**抽出テキスト:**
###
日本では冬になると空気が乾燥するため、夏よりもスキンケアに時間を割く女性は多いでしょう。
しかし、肌が乾燥する環境は粘膜にとってもよくありません。粘液によって常に適度に湿っている鼻の粘膜も湿度が低いと乾燥し、鼻をかみたいのに鼻水が出ない、鼻の奥がむずむずするといった症状のドライノーズ(乾燥性鼻炎)になってしまいます。悪化すると鼻血が出てしまうこともあるそうです。
「冬に多い鼻の粘膜の乾燥を予防するためには、まず加湿器などを使って湿度を上げる必要があります。
湿度が40%以下になるとウイルスの活動性が上がり、粘膜の繊毛運動が低下しやすくなる一方で、60%以上になるとダニやカビが繁殖しやすくなります。
加湿器を使うと湿度が急激に上がることもあるため、湿度計で正確な湿度をこまめに測れるようにしておくとよいでしょう」
ただし、貯水部分で細菌やカビが繁殖すると空気中にまき散らすことになるので、こまめな手入れも大切とのことです。
なお、布団が湿りそうだからと寝室で加湿器をつけるのを敬遠する方もいますが、その場合はどうしたらよいでしょうか。
###
**提供資料:**
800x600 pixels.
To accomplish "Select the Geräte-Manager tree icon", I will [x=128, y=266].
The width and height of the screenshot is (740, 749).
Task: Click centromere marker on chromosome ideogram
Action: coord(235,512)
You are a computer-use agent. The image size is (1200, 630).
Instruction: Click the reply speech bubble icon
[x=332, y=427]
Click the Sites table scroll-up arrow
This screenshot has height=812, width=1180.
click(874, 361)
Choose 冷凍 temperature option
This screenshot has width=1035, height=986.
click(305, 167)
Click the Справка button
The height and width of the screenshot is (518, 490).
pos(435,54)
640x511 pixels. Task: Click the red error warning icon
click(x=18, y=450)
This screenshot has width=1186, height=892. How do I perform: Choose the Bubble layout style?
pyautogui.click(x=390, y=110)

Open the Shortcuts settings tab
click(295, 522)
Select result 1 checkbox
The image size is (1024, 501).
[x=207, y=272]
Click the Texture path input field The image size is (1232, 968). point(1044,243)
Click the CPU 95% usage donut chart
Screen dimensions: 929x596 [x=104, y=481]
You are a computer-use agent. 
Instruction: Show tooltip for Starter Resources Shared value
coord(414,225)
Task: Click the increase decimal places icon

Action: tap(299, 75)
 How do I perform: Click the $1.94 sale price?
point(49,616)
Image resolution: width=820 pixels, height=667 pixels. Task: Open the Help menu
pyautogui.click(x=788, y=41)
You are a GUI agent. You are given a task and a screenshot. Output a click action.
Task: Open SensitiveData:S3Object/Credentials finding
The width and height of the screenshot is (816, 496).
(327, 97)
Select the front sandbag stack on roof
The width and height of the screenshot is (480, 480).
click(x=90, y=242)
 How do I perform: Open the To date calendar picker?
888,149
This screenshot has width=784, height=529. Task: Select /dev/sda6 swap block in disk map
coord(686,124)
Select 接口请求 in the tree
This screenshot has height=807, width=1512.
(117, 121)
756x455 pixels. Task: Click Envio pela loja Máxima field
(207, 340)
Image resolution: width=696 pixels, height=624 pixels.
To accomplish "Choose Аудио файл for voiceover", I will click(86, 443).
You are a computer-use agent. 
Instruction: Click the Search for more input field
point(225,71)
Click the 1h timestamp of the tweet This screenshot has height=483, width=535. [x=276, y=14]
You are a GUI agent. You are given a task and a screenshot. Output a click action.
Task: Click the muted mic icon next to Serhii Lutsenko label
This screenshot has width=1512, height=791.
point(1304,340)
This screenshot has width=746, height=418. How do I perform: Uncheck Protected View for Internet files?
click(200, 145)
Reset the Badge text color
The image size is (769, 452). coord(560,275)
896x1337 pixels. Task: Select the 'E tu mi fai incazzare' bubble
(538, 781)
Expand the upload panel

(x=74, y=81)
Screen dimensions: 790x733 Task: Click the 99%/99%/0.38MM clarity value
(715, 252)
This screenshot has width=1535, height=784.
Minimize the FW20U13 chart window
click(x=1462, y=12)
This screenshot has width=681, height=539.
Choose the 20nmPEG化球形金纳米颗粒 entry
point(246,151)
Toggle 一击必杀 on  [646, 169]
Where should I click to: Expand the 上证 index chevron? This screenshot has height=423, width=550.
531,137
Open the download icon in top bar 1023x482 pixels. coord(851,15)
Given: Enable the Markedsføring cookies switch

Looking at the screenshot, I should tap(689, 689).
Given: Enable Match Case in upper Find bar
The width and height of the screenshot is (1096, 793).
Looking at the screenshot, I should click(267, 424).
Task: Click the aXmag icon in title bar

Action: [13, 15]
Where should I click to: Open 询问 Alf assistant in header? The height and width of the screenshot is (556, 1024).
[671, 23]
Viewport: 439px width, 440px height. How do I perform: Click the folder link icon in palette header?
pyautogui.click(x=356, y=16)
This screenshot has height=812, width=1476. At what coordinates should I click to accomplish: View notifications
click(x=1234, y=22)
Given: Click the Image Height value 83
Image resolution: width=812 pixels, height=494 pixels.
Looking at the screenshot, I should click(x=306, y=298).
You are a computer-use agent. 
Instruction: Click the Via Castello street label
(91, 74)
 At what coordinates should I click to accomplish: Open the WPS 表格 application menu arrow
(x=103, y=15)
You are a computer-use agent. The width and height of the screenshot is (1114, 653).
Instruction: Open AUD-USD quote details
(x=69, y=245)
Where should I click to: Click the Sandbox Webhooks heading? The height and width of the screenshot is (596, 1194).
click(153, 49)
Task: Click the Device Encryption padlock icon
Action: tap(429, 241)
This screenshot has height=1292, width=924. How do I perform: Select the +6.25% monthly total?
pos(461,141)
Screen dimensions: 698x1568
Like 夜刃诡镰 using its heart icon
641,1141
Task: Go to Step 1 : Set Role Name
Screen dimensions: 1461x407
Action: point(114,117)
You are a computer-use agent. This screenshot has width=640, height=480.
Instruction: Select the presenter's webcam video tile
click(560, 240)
###
**要件 1:**
冬の鼻の乾燥についての文章によると、湿度が何%以上になるとダニやカビが繁殖しやすくなりますか。
**要件 2:**
冬の鼻の乾燥についての文章を、最後の文の続きから書き継いでください。
資料の行はここでは使いません。

**演習の解答 1:**
60%以上です。

**演習の解答 2:**
「マスクを着けて寝る方法も効果的ですが、今は寝るときまでマスクは着けたくない人も多いでしょうね。水気を絞った濡れタオルを枕元に置くのが一番簡単で効果的ですね」
加湿以外で北西さんがすすめる鼻の粘膜の乾燥予防は、セサミオイルを鼻にたらすアーユルヴェーダの治療法です。鼻炎の症状を改善させた臨床の報告もあるそうで、期待できます。
ユーカリやペパーミントなど、抗炎症作用があり鼻やのどの粘膜にやさしいアロマオイル、コパイバマリマリという南米産のケアコスメ、さらに乾燥した口のなかで雑菌が繁殖しないように口呼吸を鼻呼吸にすることなども、鼻の乾燥や炎症の予防に効果があります。
ちなみに、花粉症で用いられる鼻うがいはインフルエンザや新型コロナの予防に有効でしょうか。
「残念ながら、鼻うがいによる新型コロナの予防効果については、現時点では研究がなされていないので何も言えません。ただ、インフルエンザやこれまでのコロナウイルスの予防や発症後の早期回復には、鼻うがいが有効であるという研究結果がすでにありますので、今後の研究が待たれますね」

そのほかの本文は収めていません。